Below is a listing from which only part is wanted; return exactly the lines from the one with "Click the Waves logo button" up to and including the one with "This screenshot has height=713, width=1267.".

[Excerpted records — start]

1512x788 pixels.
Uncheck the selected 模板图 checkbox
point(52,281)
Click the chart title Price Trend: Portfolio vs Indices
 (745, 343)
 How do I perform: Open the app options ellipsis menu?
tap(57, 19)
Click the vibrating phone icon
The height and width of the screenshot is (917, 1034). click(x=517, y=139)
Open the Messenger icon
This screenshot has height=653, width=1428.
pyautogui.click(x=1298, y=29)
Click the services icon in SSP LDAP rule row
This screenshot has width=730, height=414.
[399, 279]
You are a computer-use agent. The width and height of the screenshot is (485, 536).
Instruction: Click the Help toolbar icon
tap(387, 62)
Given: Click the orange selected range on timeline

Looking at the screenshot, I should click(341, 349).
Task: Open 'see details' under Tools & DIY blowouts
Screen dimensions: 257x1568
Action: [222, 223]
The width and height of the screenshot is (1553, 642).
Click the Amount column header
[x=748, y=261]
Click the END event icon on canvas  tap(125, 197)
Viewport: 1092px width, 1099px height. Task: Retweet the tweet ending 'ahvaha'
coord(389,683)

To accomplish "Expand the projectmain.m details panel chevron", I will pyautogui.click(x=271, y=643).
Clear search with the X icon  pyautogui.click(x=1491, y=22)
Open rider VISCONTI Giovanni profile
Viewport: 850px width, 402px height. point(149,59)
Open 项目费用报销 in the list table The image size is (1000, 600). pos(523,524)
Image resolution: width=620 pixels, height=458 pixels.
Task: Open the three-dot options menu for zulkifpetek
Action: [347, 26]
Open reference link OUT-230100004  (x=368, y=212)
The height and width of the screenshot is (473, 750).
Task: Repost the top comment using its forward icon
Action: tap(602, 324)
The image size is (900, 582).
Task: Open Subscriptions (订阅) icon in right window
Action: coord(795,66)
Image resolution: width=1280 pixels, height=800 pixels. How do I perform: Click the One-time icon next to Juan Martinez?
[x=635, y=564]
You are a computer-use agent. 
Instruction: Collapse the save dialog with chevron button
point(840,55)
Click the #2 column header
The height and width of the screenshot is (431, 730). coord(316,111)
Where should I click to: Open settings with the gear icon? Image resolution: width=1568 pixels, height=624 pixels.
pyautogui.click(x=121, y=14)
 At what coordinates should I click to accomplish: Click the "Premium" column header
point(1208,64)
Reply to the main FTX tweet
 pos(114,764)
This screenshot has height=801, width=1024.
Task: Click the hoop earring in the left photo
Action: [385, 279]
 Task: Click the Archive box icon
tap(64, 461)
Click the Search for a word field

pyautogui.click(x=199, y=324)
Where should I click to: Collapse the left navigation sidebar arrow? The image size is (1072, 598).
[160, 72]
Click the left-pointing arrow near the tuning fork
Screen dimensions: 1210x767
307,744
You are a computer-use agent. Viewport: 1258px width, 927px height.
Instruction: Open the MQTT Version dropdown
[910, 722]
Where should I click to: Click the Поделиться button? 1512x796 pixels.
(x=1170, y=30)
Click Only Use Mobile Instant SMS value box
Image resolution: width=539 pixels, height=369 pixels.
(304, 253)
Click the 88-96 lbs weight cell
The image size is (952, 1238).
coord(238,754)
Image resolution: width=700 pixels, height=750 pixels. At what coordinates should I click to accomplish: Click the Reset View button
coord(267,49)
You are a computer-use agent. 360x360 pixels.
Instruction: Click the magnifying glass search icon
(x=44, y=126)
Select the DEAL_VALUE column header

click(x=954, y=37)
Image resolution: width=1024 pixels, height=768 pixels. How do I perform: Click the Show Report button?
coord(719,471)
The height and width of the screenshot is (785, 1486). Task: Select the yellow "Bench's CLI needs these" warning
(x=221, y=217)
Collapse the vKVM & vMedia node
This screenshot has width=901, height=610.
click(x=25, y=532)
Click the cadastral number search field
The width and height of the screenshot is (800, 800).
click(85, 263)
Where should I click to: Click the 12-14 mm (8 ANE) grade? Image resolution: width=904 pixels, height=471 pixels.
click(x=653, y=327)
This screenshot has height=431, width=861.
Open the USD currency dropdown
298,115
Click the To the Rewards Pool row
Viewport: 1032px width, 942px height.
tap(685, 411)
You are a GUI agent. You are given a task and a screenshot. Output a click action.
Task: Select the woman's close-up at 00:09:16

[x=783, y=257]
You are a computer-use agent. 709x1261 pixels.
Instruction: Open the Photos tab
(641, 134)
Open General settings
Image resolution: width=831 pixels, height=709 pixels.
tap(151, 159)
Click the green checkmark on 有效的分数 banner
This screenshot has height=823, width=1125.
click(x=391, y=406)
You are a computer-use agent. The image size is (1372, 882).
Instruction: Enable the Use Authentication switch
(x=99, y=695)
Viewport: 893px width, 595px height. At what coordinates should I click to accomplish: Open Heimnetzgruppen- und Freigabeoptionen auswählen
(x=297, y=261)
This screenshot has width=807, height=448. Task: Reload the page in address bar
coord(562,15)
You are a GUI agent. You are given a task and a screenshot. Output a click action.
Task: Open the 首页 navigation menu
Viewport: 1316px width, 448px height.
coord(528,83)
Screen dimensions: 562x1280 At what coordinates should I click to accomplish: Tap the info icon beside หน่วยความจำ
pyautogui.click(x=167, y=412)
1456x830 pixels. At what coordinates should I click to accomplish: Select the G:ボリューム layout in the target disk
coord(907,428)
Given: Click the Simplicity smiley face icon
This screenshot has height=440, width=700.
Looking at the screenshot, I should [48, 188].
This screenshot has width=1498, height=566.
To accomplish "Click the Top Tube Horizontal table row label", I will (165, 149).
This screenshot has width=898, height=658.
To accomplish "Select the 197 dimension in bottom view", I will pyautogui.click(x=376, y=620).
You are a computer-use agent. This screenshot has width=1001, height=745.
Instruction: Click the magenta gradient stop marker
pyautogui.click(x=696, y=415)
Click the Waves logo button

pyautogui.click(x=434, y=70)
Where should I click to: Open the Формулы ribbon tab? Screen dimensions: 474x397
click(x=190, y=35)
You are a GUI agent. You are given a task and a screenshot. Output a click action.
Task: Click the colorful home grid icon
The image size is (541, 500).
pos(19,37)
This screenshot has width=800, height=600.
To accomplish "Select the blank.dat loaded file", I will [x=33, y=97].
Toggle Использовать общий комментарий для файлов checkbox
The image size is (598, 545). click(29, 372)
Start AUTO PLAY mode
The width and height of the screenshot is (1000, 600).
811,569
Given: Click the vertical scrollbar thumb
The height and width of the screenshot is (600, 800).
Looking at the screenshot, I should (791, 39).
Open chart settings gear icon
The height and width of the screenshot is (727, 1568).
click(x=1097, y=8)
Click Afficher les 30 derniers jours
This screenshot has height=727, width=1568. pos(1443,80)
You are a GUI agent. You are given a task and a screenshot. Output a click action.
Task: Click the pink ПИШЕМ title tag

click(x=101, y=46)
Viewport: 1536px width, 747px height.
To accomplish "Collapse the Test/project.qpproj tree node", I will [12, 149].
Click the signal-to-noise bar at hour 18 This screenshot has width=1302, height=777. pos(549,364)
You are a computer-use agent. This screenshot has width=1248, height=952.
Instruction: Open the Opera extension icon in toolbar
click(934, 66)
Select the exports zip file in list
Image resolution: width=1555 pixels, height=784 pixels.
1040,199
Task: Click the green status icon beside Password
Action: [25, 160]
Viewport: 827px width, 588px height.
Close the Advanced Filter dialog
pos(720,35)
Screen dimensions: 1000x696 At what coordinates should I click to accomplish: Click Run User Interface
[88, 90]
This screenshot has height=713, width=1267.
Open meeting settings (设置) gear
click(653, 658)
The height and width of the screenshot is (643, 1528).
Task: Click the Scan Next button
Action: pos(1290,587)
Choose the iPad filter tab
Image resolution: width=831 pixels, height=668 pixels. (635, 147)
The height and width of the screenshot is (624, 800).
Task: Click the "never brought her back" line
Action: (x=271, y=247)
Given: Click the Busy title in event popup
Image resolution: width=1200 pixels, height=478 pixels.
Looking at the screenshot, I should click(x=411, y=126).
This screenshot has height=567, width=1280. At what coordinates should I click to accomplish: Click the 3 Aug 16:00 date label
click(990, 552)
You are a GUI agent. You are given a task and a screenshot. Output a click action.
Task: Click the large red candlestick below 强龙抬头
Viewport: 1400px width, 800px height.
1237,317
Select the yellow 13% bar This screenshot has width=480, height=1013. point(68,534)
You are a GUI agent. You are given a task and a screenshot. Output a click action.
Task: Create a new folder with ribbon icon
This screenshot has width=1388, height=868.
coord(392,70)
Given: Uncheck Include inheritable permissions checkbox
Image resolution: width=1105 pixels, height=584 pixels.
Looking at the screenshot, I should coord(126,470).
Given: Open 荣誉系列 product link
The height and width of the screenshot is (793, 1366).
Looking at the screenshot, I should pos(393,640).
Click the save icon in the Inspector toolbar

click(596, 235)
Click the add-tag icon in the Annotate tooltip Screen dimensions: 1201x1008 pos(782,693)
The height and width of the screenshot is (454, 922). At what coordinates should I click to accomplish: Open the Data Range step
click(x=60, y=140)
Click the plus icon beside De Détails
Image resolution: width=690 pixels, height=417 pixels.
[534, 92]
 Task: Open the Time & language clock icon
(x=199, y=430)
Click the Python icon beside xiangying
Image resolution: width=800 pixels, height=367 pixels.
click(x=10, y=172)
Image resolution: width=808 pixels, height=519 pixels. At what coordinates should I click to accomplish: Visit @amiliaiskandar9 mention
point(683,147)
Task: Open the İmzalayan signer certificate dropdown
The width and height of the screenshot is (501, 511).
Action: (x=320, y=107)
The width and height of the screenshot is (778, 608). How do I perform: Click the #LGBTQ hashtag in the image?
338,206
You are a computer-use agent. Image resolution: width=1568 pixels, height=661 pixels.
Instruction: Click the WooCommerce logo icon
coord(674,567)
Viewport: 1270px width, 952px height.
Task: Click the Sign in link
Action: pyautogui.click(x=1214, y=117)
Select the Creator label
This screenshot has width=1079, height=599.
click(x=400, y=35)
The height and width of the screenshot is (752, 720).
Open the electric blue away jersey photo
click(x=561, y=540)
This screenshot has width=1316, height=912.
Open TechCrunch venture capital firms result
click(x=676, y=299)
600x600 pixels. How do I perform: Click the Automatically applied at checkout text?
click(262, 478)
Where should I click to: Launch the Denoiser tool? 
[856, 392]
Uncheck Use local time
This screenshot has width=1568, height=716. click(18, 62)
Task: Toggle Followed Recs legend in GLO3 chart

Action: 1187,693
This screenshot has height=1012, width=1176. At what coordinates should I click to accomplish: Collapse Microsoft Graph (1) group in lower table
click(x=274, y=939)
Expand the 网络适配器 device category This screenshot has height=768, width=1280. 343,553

[Excerpted records — finish]

Solution to the exercise:
Click the Waves logo button

pyautogui.click(x=434, y=70)
Where should I click to: Open the Формулы ribbon tab? Screen dimensions: 474x397
click(x=190, y=35)
You are a GUI agent. You are given a task and a screenshot. Output a click action.
Task: Click the colorful home grid icon
The image size is (541, 500).
pos(19,37)
This screenshot has width=800, height=600.
To accomplish "Select the blank.dat loaded file", I will [x=33, y=97].
Toggle Использовать общий комментарий для файлов checkbox
The image size is (598, 545). click(29, 372)
Start AUTO PLAY mode
The width and height of the screenshot is (1000, 600).
811,569
Given: Click the vertical scrollbar thumb
The height and width of the screenshot is (600, 800).
Looking at the screenshot, I should (791, 39).
Open chart settings gear icon
The height and width of the screenshot is (727, 1568).
click(x=1097, y=8)
Click Afficher les 30 derniers jours
This screenshot has height=727, width=1568. pos(1443,80)
You are a GUI agent. You are given a task and a screenshot. Output a click action.
Task: Click the pink ПИШЕМ title tag

click(x=101, y=46)
Viewport: 1536px width, 747px height.
To accomplish "Collapse the Test/project.qpproj tree node", I will [12, 149].
Click the signal-to-noise bar at hour 18 This screenshot has width=1302, height=777. pos(549,364)
You are a computer-use agent. This screenshot has width=1248, height=952.
Instruction: Open the Opera extension icon in toolbar
click(934, 66)
Select the exports zip file in list
Image resolution: width=1555 pixels, height=784 pixels.
1040,199
Task: Click the green status icon beside Password
Action: [25, 160]
Viewport: 827px width, 588px height.
Close the Advanced Filter dialog
pos(720,35)
Screen dimensions: 1000x696 At what coordinates should I click to accomplish: Click Run User Interface
[88, 90]
This screenshot has height=713, width=1267.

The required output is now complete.